Enviada em 18/11/2021

Em certa ocasião, o então Papa João Paulo II disse, em homenagem ao Dia das Mulheres, a seguinte frase: “a maternidade é a chave da identidade da mulher”. Nesse sentido, as palavras do homem religioso representam bastante bem a mentalidade brasileira, de forma geral, sobre o que significa nascer mulher no país. Por um lado, trata-se de um papel social, e por isso tem seu corpo sujeito ao controle de seus pares. Por outro lado, romantiza-se a maternidade – o que, de certa forma, leva à compulsoridade –, sem que se pense nas frustrações que sofrem as mães, por não serem perfeitas.
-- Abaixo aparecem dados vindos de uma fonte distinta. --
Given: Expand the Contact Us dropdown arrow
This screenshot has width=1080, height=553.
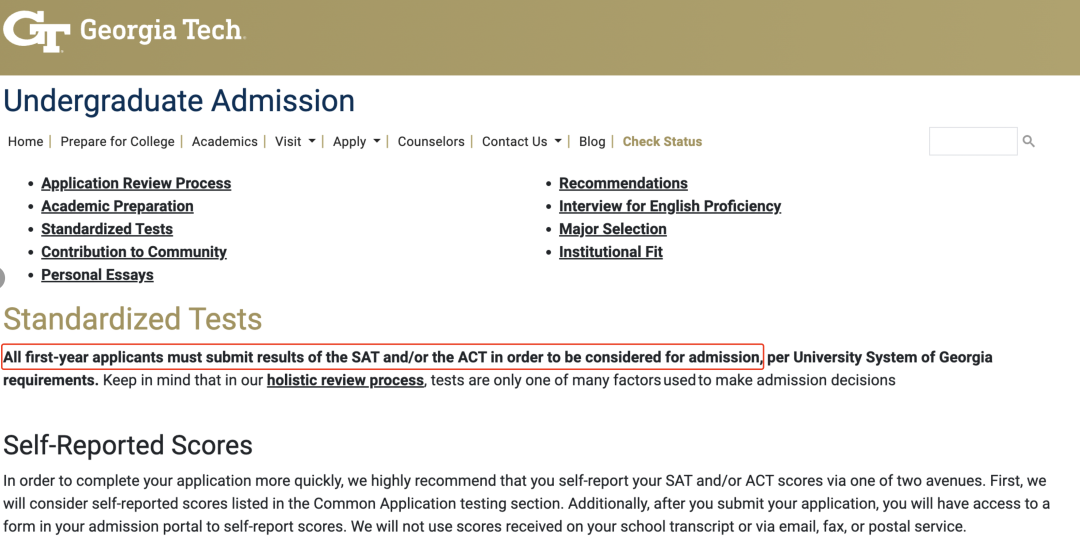Looking at the screenshot, I should click(x=558, y=141).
Nesse contexto, uma das funções sociais da maternidade é o controle sobre o corpo da mulher. De acordo com a famosa frase da filósofa francesa Simone de Beauvoir, em sua obra “O Segundo Sexo”, “não se nasce mulher, torna-se mulher”. Assim sendo, toda vez que nasce uma criança do sexo feminino, no Brasil e no mundo, ela é ensinada, desde logo, a agir conforme determinados parâmetros de comportamento. Ora, justamente o casamento e, por conseguinte, os filhos, são instituições pelas quais uma moça, espera-se, venha a almejar. Não raro, tão logo ocorrido o matrimônio, o domínio sobre o corpo feminino começa a operar na forma de cobranças por parte da sociedade. Fica naturalizado, dessa forma, o controle sobre a prole daquela mulher.

Ademais, a romantização da maternidade em detrimento de frustrações é um meio de facilitar o caminho para sua compulsoriedade. A fim de evitar falar de suas próprias fragilidades, muitas mães mostram apenas o lado bom desse momento da vida. De fato, são poucas as que comentam as dificuldades que existem por trás do “milagre da vida”, pois que são reprimidas pela sociedade. Aliás, poucos conhecem a existência do puerpério, momento que define o estado psicológico debilitado em que se encontra a mãe, após o parto. Logo, é notória a necessidade de haver maior discussão sobre o real cenário que é a maternidade, para que sejam evitadas tanto as gravidezes indesejadas, quanto as indevidamente planejadas.

Portanto, para que ocorra substancial melhora desse cenário, urge que o Governo Federal, por meio de alocação de verbas para o Ministério da Mulher, Família e Direitos Humanos, faça a divulgação de campanhas de conscientização dessa precária situação, as quais devem ser voltadas para toda a população, trazendo situações reais de como funciona a maternidade. Somente dessa maneira, meninas, mulheres e mães poderão começar a se enxergar nos exemplos trazidos, e, assim, conseguirão ser livres para serem mães se quiserem, sabendo o que as aguarda – tanto as partes boas, bem como as dificuldades.